But, hey, who are they to know, the kernel developers know better. And the hell with Sun, Apple, IBM, Microsoft, etc. who spent large gobs of money on implementing tracing infrastructure in their OSes (Apple by the way ported DTrace to MacOS ... :/ ) and maintaining it through the years. They're wrong too. The Linux kernel developers surely are better than the collective intelligence of the engineers and product managers of the aforementioned.
I forgot to mention that apart from pushing and maintaining LTT for a number of years, I also worked/defended a number of ideas which were dear to my heart. Take for example real-time. Very early on I came to the LKML pointing out that the tacit laissez-faire towards the RTLinux patent was not good for Linux. This was dismissed off-hand: the uses, I was told, were so narrow and the applications so specific that this is a non-issue ("real time apps are a niche market and they're not mainstream" ... i.e. those users don't matter). Skip a few years and there were two approaches being discussed Ingo's and the iPipe (my idea); at the subsequent OLS I asked a prominent developer whether what he thought were the chances of success of Ingo's very invasive approach, his reply was clear: Ingo has got the clout to make it happen. Just about then I knew iPipe wasn't likely to "win". And have his lunch he did.
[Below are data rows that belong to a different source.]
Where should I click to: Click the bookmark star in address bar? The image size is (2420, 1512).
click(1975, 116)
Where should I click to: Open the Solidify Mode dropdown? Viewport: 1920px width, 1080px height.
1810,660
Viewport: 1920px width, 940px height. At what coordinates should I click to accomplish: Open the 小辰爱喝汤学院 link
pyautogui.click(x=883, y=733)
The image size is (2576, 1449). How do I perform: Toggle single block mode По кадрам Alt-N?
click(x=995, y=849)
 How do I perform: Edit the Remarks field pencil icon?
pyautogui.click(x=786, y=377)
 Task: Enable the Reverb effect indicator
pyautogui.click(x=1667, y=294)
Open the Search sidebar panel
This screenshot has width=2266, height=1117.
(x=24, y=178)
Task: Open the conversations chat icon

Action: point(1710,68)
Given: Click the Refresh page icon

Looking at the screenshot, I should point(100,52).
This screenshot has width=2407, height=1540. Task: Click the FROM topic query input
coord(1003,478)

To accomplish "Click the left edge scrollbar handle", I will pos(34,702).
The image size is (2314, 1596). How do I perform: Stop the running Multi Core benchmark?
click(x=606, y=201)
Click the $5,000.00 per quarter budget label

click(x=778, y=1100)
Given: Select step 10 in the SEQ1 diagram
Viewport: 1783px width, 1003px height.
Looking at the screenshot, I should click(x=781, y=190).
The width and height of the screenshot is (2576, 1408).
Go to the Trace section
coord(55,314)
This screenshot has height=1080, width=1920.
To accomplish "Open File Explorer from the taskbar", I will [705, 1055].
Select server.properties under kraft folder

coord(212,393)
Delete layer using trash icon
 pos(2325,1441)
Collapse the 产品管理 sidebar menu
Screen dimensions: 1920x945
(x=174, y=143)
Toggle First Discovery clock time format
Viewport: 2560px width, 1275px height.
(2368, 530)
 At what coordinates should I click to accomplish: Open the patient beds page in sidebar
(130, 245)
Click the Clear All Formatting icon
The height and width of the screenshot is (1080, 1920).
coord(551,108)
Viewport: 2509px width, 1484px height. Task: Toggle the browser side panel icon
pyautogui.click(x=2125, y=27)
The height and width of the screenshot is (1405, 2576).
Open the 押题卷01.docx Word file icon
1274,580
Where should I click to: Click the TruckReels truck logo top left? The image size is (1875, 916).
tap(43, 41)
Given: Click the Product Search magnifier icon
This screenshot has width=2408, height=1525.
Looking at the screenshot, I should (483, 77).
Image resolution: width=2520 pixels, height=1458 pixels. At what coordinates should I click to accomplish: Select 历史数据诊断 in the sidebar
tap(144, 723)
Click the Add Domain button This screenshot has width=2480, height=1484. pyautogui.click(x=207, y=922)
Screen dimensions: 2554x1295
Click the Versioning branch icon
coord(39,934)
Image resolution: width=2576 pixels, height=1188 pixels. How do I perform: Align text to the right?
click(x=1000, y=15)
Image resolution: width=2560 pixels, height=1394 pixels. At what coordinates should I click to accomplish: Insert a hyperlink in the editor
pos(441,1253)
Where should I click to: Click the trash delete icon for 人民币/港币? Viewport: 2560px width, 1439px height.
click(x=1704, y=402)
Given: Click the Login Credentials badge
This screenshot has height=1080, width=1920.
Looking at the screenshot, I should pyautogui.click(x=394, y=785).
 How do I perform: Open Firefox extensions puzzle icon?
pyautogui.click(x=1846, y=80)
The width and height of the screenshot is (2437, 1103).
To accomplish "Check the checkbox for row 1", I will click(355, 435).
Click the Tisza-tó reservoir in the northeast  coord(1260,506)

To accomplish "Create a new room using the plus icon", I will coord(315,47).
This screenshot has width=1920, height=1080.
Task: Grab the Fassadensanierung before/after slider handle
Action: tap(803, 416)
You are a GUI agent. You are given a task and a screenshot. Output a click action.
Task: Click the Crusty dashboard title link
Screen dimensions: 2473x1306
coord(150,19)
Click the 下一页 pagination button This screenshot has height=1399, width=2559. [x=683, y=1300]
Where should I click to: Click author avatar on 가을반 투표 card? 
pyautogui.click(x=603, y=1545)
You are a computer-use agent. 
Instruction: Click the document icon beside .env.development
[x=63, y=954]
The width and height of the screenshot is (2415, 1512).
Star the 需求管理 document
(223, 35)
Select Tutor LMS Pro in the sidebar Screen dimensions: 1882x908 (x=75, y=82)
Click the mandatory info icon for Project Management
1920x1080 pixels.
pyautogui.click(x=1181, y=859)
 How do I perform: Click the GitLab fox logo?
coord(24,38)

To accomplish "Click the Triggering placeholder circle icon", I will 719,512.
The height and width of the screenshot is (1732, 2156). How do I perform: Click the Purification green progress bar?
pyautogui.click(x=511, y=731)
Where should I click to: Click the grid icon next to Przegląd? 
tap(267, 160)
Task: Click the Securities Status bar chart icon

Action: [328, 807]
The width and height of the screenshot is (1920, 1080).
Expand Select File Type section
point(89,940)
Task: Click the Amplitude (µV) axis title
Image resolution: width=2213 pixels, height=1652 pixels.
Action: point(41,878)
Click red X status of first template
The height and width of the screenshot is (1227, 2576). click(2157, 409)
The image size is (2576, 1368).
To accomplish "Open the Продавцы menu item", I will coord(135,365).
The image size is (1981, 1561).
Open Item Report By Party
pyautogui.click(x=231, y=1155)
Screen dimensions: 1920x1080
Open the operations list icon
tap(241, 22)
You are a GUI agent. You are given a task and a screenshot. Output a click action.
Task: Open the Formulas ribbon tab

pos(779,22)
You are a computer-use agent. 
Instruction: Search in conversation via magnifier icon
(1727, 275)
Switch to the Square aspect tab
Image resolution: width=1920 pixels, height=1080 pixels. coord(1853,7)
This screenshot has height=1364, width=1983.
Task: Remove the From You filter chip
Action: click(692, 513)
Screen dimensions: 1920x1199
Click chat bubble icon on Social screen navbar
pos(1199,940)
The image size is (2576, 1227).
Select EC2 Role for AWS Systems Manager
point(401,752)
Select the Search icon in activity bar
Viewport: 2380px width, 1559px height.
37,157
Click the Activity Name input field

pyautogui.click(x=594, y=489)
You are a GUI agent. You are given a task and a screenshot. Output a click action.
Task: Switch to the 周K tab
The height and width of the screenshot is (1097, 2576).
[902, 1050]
That along with other things I witnessed (such as Con Kolivas quitting kernel development because he saw little interest in helping desktop interactivity) made me increasingly feel there's a NIH-syndrome. If nothing else, it distills from this that Linux' development has become highly politicized. You're either part of the in-crowd or you're not. And if you're not part of the in-crowd you're going to have a hell of a time trying to push something in if it's the least bit unconventional. Don't get wrong, being part of the in-crowd doesn't guarantee a radical change's acceptance. But being an outsider clearly ensures that you've got zero chances of success. It might have changed since I've stopped keeping track of it all, but juxtapose the previous with the fact that most kernel developers work for/on big iron and you've got a huge disconnect with the realities of real-life mainstream users. It's not that user preoccupations aren't eventually taken care or fixed (ex.: udev/sysfs/devfs), it's just that an absolute non-priority. And *that* is a serious issue. Last I checked, Linux has been flatlining in the end-user market for a very long time. If the diagnosis I'm making out of the symptoms I've witnessed is the least bit right (and I really hope I'm wrong), this isn't about to change any time soon.
I sincerely apologize if I've offended anyone with the above, but this is a case where *everything* ***EVERYTHING*** has been tried to convince the kernel development community. The ball is in their camp.